Leitsatz (amtlich)
1. Einzelne Vollzugsplanfortschreibungen entwickeln jeweils den einmal festgestellten Vollzugsplan weiter und sind deshalb lediglich unselbständige Bestandteile eines einheitlichen Verfahrensgegenstandes. Ein gegen eine vorangegangene Vollzugsplanfortschreibung gerichtetes Rechtsschutzbegehren erledigt sich also nicht.
2. Der Vollzugsplan als Ganzes ist zwar grundsätzlich nicht angreifbar, einzelne Maßnahmen aber schon, wenn sie Rechtswirkung für den Inhaftierten (etwa im Hinblick auf seine Lockerungsgeeignetheit) entfalten.
3. Da der Vollzugsplan ein zentrales Element des dem Resozialisierungsziel verpflichteten Vollzugs ist, sind in ihm wenigstens in groben Zügen die tragenden Gründe darzustellen, welche die Anstalt zur Befürwortung oder zur Verwerfung bestimmter Maßnahmen veranlasst haben. Minimalanforderung sind dabei u.a. Angaben zu vollzugsöffnenden Maßnahmen (Art. 9 Abs. 1 Satz 2 Nr. 12 BaySvVollzG).

ANWEISUNG 1> Geben Sie aus den nachstehenden Datenzeilen wortgetreu den Abschnitt wieder, beginnend mit der Zeile, die „Click the zoom out (−) button“ enthält, und endend mit der Zeile, die „click(x=236, y=488)“ enthält.

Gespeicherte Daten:

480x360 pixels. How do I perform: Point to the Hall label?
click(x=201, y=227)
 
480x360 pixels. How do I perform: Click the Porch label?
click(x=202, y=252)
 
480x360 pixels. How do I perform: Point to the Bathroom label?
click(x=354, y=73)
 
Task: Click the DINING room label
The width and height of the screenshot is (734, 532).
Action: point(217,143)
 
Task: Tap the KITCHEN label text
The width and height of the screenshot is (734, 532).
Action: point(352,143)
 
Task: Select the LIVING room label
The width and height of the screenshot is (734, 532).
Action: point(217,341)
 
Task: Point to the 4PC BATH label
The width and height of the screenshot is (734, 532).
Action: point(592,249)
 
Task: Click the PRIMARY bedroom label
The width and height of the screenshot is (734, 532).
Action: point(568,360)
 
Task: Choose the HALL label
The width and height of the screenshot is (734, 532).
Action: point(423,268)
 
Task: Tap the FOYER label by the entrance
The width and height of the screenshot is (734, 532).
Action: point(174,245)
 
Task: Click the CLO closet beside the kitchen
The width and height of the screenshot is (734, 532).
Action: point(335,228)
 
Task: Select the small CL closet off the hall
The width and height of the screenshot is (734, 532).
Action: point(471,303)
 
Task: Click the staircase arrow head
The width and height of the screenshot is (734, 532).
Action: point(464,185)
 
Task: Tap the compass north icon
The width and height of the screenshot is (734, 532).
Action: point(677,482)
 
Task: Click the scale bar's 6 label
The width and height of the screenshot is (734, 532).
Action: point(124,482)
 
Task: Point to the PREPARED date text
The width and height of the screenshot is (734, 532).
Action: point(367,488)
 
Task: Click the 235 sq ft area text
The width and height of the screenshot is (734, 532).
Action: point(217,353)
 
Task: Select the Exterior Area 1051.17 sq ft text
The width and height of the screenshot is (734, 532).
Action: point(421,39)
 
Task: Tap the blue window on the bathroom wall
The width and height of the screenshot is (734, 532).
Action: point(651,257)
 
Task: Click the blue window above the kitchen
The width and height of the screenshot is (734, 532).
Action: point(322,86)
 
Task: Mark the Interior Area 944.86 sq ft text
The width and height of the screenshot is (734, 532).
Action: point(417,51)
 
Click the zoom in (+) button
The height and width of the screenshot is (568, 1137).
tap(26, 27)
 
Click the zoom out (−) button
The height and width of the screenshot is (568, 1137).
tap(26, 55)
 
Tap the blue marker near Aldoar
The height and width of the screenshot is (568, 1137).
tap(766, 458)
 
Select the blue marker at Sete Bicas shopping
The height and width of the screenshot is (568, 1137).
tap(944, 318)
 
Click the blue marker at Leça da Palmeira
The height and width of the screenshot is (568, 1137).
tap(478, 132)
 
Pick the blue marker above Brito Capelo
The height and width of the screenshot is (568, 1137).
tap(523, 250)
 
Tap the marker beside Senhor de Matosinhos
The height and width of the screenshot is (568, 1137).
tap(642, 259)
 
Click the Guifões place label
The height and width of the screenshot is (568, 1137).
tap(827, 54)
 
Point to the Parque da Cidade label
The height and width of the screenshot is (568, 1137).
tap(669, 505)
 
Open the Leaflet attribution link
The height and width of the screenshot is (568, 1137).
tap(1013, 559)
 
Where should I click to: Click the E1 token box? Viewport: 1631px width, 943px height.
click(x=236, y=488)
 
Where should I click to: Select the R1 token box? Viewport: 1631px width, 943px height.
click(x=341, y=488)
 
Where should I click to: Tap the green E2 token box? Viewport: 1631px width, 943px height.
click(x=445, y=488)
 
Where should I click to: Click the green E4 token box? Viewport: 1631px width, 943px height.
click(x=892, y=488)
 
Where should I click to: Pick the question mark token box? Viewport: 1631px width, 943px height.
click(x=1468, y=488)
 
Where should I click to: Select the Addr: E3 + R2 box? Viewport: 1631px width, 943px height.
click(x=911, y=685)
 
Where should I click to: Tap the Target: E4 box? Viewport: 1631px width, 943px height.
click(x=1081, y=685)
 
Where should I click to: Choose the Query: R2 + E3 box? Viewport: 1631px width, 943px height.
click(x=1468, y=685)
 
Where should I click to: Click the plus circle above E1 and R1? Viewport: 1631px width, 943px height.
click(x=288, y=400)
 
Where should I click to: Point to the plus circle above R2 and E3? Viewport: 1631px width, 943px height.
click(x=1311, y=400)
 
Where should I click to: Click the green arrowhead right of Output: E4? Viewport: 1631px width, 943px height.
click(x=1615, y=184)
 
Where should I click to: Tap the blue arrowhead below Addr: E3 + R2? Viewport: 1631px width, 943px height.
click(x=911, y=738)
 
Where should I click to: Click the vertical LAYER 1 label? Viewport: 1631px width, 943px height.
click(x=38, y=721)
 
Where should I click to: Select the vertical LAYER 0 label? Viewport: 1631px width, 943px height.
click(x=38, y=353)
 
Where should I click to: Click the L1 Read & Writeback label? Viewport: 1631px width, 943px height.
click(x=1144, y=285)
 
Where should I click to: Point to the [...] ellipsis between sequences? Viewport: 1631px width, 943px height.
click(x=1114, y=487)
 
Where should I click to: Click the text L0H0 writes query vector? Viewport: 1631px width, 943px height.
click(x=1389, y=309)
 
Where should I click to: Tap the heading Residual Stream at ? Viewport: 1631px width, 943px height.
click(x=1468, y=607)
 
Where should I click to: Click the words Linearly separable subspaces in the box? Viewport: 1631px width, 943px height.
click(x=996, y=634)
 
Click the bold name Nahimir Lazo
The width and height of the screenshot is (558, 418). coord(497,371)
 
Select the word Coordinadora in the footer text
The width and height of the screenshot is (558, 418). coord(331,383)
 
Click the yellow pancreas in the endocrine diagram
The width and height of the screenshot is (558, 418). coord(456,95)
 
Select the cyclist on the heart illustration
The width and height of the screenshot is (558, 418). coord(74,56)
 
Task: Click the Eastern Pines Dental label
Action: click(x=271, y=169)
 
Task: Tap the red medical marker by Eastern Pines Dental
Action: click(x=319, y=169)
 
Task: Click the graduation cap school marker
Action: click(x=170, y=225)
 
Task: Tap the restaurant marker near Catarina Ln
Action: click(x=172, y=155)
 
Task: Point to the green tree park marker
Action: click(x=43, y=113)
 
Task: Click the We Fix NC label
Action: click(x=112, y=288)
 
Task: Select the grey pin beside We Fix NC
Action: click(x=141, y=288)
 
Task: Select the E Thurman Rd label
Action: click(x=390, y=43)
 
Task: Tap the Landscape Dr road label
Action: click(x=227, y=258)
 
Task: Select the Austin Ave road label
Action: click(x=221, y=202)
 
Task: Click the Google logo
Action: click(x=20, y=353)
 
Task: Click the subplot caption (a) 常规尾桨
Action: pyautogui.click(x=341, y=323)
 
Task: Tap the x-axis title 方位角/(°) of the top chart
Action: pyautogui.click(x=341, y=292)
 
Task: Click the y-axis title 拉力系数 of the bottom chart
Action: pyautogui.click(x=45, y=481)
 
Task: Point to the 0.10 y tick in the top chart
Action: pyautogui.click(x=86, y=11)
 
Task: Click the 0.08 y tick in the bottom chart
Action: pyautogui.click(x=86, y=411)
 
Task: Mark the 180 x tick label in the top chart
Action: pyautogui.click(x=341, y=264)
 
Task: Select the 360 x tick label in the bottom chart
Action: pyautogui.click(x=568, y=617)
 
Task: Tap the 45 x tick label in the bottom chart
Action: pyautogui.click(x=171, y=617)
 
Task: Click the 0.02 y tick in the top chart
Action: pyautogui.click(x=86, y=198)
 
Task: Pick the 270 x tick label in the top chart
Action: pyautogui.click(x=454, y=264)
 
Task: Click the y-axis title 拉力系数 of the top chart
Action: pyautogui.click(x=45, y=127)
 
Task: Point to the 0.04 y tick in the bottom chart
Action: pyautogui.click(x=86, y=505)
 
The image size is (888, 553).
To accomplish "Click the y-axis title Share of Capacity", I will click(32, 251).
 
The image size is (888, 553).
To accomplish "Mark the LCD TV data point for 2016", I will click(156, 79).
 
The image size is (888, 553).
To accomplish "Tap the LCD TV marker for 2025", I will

ANWEISUNG 2> Zitieren Sie aus den Leitsätzen zum Vollzugsplan wörtlich die Passage, beginnend mit „3. Da der Vollzugsplan“ und endend mit „Nr. 12 BaySvVollzG).“.

SCHRIFTLICHE ANTWORT 1>
Click the zoom out (−) button
The height and width of the screenshot is (568, 1137).
tap(26, 55)
 
Tap the blue marker near Aldoar
The height and width of the screenshot is (568, 1137).
tap(766, 458)
 
Select the blue marker at Sete Bicas shopping
The height and width of the screenshot is (568, 1137).
tap(944, 318)
 
Click the blue marker at Leça da Palmeira
The height and width of the screenshot is (568, 1137).
tap(478, 132)
 
Pick the blue marker above Brito Capelo
The height and width of the screenshot is (568, 1137).
tap(523, 250)
 
Tap the marker beside Senhor de Matosinhos
The height and width of the screenshot is (568, 1137).
tap(642, 259)
 
Click the Guifões place label
The height and width of the screenshot is (568, 1137).
tap(827, 54)
 
Point to the Parque da Cidade label
The height and width of the screenshot is (568, 1137).
tap(669, 505)
 
Open the Leaflet attribution link
The height and width of the screenshot is (568, 1137).
tap(1013, 559)
 
Where should I click to: Click the E1 token box? Viewport: 1631px width, 943px height.
click(x=236, y=488)

SCHRIFTLICHE ANTWORT 2>
3. Da der Vollzugsplan ein zentrales Element des dem Resozialisierungsziel verpflichteten Vollzugs ist, sind in ihm wenigstens in groben Zügen die tragenden Gründe darzustellen, welche die Anstalt zur Befürwortung oder zur Verwerfung bestimmter Maßnahmen veranlasst haben. Minimalanforderung sind dabei u.a. Angaben zu vollzugsöffnenden Maßnahmen (Art. 9 Abs. 1 Satz 2 Nr. 12 BaySvVollzG).